He's tall, dark and handsome and named after a German composer.
But Mendelssohn is a three-year-old bay colt who may be about to end a 143-year wait for a European-trained winner in the Kentucky Derby, America's most important horse race.
Just like Felix Mendelssohn, who had been a child prodigy in painting, music and poetry in the 19th century before he became one of the world's most famous composers, Mendelssohn the horse has enjoyed an equally rapid rise to fame.
Sired by the late Florida Derby winner Scat Daddy and out of the 2016 Kentucky broodmare of the year, Leslie's Lady, Mendelssohn was born at Clarkland Farm in Kentucky in 2015.
Here's a picture of Mendelssohn and his mother soon after his birth:
A year later, the yearling colt made headlines at the Keeneland September sales when he was snapped up for a cool $3 million by Irish horse racing tycoon John Magnier's Coolmore Stud.
There was something about Mendelssohn, the most expensive yearling of 2016, that immediately stood out.

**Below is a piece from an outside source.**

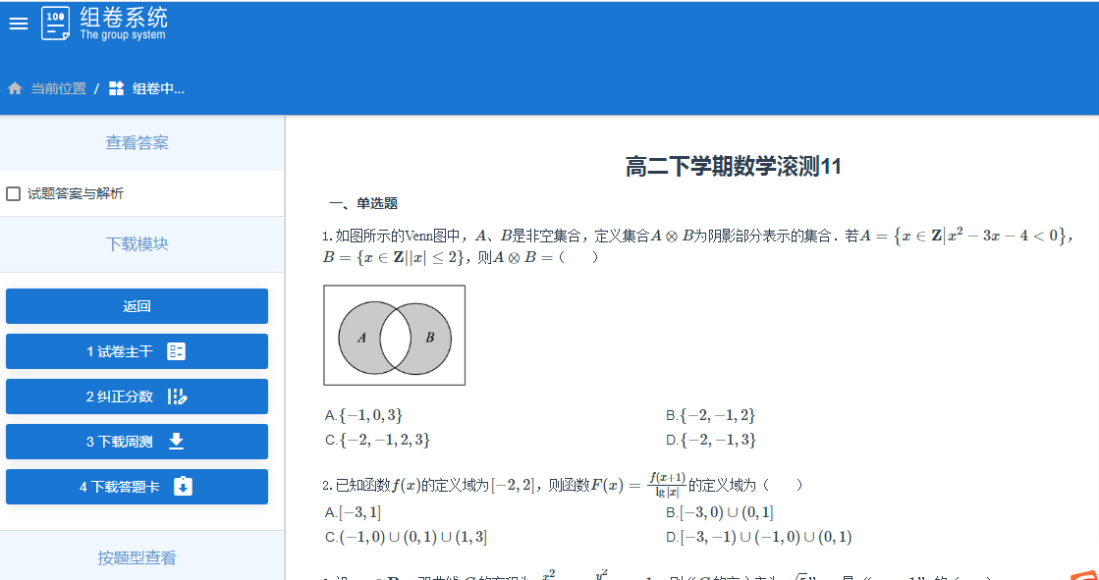Select the 组卷中... breadcrumb item

coord(158,88)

"The yet-unnamed colt had a drop-dead gorgeous conformation, plus a first-class mind, as evidenced by how he handled the Keeneland sale experience," the Kentucky Derby reported in a story on its website.

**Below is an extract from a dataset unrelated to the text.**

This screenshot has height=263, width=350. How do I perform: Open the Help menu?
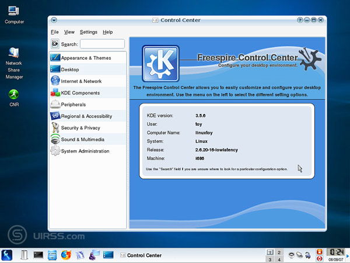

"Subjected to inspections for about five days, he showed like a pro, walking on cue, not having to be pulled or pushed into position, all the while with his head and ears erect."
Loved the dirt
Trained by Aidan O'Brien in Ireland, Mendelssohn soon validated his hefty price tag when he triumphed in last year's $1 million Breeders' Cup Juvenile Turf over one mile in Del Mar, California.
Testing his endurance over a distance of nearly 1.2 miles and for the first time on dirt, jockey Ryan Moore guided Mendelssohn to a huge victory at last month's $2 million UAE Derby at the Dubai World Cup, winning by 18 lengths.
"I'm over the moon and it was the way he did it, going forward from the start and doing it the hard way," O'Brien told the Irish Times after the race.
"He galloped out and saw every yard of the distance. We knew it was very important how he handled the dirt, but he loved the surface."
Nine UAE Derby winners have started in the Kentucky Derby since 2000, but none have finished higher than sixth in the "Run for the Roses" at Churchill Downs.
After his commanding win in the UAE Derby, Mendelssohn is now the joint 4-1 favorite alongside Justify with UK bookmaker William Hill to win the Kentucky Derby. That means a successful $1 wager would yield $4 plus the original stake. Audible is the third favorite at 7-1, followed by Magnum Moon at 9-1.
"He's a high-quality horse who has got better with every start," Mendelssohn's jockey Moore told the Irish Times after their Dubai win.
"It's the first time he's been in front today and he's still a horse that's learning, so he was still a bit green in places," said Moore, who is skipping the 2,000 Guineas at Newmarket, England to ride in Kentucky. "It was his first run on dirt, so that was huge for him, and it was his first time at this trip, so that was another question mark."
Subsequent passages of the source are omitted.